A giant breaker for improving production and lowering costs.

The Marocca Group was one of the first to purchase the HP 18000 in Italy; the breaker is attached to a 120-metric ton Hitachi 1200 excavator fitted with a Lenhoff quick coupler. A strategic decision to increase productivity, comments Alberto Marocca: We discussed at length the purchase of the breaker and the machine, two major investments, but in the end we were convinced that the benefits over the short and long term would be significant.
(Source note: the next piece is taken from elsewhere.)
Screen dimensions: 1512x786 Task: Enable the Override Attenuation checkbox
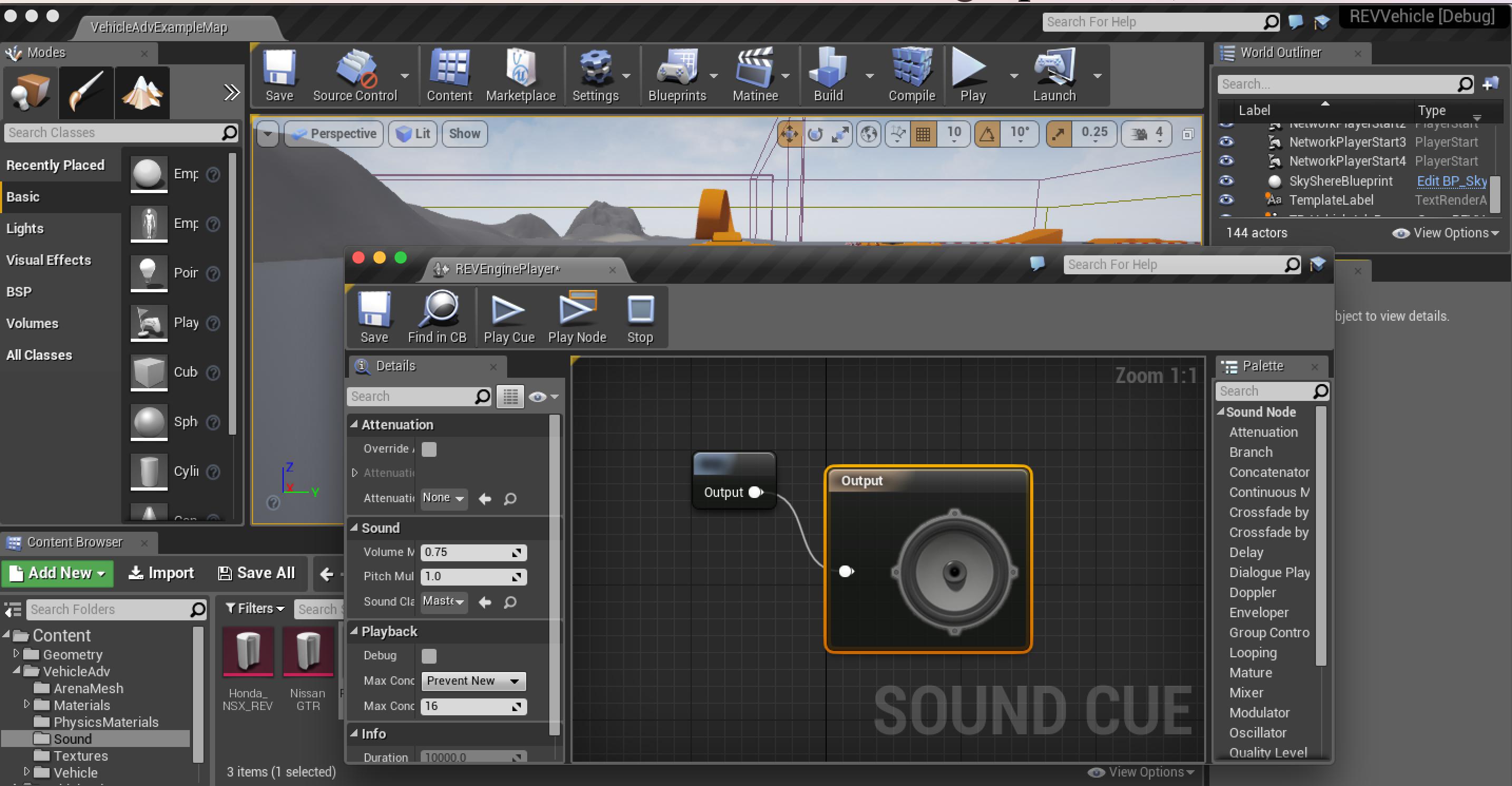click(x=429, y=449)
The excavator coupled with the HP 18000 breaker does the work of two mid-sized machines and manages to reduce the size of the hardest blocks of materials without any problem, while enabling us to clean the seam faster, which is a critical procedure for guaranteeing safety and a correct conformation for restoring environmental conditions later.

We fitted the machine with a quick coupler, so that we can switch the breakers with the bucket or ripper with the minimum time necessary, and also take advantage of its power for preliminary operations too, such as removing topsoil and other material that covers the limestone seam. Using the HP 18000 also provides another benefit from the point of view of production and logistics, because it allows us to reduce the need for explosives, resulting in substantial savings in time and production costs. The breaker boasts such power (editor’s note: 25,000 joules) that it can work in areas where even the highly efficient HP 12000 we’ve been using successfully for so long wouldn’t be able to give satisfactory results. The costs of purchasing the breaker and excavator can therefore be reabsorbed much faster than you would imagine.” Furthermore, Indecobreakers have proved to allow a more rational use of explosives and to increase production, again with major savings as the result.

The advantages of a breaker over explosives.

More and more, breakers are being seen as an outright alternative to explosives rather than just as auxiliary equipment to use afterwards. From Western Europe, the trend is shifting to North America where only a relatively low number of companies that operate quarries have fully understood the advantages of the breaker. With large-sized breakers excellent advantages can be gained in terms of production, costs and the quality of the material. The breaker can guarantee continuous production, whereas using explosives requires various stages and long downtimes (preparation of the rounds, distancing of personnel, cessation of activities, etc.).

Add to this, when mining very precious material the breaker minimizes the quantity of waste inevitably produced by explosives. The breaker can also create the profiles necessary for environmental restoration, today a critical requirement for any mining activity, while it also performs the primary crushing. The breaker substantially reduces the problems caused by explosives disturbing communities in areas surrounding the quarry.

Lastly, in the medium and long term the hourly cost of an operator and of an 80-100 metric ton excavator fitted with a large breaker (underlining the importance of machinery size in cost-to-benefit ratios) offers a substantial reduction in production costs with respect to the operating cycle performed with explosives.